What to work on
Would you pull out every line of the material that contains the string "tool"?

Input records
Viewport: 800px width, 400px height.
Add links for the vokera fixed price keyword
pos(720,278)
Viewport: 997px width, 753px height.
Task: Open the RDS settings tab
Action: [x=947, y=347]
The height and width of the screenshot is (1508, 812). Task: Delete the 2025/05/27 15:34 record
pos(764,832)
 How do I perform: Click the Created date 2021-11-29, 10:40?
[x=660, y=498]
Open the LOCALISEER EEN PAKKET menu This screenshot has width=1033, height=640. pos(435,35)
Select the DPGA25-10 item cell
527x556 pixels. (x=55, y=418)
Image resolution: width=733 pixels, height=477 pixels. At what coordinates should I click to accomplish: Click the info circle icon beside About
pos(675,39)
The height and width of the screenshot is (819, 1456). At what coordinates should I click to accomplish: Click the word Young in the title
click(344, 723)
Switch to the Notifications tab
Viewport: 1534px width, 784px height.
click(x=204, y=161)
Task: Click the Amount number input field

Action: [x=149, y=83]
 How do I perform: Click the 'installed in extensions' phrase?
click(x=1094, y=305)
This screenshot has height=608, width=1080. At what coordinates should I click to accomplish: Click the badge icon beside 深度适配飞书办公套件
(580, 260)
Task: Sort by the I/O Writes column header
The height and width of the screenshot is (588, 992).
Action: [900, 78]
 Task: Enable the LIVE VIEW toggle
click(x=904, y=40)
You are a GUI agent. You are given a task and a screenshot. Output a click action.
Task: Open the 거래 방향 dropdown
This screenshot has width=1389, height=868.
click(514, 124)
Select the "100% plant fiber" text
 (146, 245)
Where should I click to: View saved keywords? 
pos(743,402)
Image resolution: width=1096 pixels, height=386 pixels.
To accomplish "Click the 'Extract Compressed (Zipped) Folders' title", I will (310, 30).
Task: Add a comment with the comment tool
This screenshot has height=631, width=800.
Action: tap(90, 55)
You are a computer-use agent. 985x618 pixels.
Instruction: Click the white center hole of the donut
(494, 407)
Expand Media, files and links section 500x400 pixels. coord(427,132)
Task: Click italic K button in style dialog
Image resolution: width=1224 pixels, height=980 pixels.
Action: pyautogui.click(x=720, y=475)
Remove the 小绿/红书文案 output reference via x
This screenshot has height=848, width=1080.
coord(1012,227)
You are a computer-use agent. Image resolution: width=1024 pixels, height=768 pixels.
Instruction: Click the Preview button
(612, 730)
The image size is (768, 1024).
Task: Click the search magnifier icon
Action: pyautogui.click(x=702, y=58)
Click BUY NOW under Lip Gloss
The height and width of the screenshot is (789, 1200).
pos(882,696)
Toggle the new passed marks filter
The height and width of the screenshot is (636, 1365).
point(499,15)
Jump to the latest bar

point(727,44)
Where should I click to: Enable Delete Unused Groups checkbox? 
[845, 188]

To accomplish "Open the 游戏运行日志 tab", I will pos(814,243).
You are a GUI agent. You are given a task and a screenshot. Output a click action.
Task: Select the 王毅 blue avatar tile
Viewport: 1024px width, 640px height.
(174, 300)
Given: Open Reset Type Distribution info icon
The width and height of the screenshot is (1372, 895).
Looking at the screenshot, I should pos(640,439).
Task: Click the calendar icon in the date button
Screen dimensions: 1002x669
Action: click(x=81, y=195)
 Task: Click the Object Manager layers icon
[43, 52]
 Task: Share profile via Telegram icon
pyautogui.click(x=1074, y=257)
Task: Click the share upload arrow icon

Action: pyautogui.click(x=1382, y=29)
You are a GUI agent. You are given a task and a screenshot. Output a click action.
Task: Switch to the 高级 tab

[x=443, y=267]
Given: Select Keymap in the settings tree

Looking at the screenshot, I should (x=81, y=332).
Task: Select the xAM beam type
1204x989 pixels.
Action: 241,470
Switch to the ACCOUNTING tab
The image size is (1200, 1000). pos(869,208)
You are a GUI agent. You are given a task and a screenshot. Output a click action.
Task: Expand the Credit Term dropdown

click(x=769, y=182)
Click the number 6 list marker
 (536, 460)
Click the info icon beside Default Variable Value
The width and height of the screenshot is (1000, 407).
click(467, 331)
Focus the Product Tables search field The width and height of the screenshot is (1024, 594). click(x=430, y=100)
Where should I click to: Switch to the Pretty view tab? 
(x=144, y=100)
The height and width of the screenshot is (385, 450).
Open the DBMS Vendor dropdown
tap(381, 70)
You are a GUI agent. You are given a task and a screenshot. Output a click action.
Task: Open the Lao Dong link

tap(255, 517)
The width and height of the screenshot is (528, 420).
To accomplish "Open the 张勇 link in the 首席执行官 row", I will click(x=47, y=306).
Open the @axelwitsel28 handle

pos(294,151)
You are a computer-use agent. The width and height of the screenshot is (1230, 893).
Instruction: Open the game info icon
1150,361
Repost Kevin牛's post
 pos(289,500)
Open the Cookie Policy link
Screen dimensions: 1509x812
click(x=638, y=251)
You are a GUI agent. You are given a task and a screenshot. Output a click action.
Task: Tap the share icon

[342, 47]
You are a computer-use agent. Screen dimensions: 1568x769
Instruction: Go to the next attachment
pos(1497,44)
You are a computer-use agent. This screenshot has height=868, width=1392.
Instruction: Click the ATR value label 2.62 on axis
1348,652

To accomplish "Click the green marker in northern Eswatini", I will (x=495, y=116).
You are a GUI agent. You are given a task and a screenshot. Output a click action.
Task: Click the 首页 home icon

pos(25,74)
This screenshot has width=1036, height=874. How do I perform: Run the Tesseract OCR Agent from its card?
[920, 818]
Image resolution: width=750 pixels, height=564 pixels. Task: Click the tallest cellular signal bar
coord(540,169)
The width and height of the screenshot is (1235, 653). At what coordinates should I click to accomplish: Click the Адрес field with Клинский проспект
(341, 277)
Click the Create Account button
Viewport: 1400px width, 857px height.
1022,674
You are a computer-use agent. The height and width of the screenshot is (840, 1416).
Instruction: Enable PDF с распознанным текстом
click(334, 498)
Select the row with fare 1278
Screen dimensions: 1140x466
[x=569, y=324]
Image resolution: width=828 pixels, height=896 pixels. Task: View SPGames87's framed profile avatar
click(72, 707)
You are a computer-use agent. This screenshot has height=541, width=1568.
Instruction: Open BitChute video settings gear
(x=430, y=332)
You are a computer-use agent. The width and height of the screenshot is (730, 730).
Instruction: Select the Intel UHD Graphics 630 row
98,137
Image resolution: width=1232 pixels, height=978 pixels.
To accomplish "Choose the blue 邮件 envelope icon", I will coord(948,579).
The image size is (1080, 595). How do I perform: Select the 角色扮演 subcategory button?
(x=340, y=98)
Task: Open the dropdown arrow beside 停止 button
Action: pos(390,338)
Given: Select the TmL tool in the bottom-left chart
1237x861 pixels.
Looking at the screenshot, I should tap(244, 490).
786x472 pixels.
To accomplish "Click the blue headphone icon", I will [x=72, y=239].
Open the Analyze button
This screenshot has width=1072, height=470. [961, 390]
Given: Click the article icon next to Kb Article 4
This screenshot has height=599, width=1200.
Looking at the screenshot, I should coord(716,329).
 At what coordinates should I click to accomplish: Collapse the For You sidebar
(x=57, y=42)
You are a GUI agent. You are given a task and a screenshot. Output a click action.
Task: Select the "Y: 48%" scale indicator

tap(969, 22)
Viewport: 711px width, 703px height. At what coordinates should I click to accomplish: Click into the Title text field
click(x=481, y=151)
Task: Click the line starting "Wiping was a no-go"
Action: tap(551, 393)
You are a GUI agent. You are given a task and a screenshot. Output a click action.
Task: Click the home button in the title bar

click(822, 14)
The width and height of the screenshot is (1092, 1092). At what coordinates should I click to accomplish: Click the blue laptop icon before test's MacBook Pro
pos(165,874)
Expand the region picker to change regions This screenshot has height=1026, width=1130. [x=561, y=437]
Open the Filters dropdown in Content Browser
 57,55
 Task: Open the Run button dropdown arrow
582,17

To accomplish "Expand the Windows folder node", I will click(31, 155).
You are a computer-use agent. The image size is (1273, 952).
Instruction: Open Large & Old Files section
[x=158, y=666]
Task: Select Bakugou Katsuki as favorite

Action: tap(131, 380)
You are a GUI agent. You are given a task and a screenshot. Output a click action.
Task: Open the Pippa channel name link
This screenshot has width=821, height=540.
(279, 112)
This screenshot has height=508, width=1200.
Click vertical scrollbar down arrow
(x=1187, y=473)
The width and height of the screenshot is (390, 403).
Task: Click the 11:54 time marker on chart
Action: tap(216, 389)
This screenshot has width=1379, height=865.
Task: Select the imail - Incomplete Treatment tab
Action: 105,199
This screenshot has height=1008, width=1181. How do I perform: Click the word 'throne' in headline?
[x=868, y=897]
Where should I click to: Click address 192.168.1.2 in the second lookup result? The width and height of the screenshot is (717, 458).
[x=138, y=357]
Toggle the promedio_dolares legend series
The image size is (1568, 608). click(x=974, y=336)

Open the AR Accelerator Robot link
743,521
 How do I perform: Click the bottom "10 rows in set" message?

Response to this exercise
Task: Add a comment with the comment tool
Given: Select the TmL tool in the bottom-left chart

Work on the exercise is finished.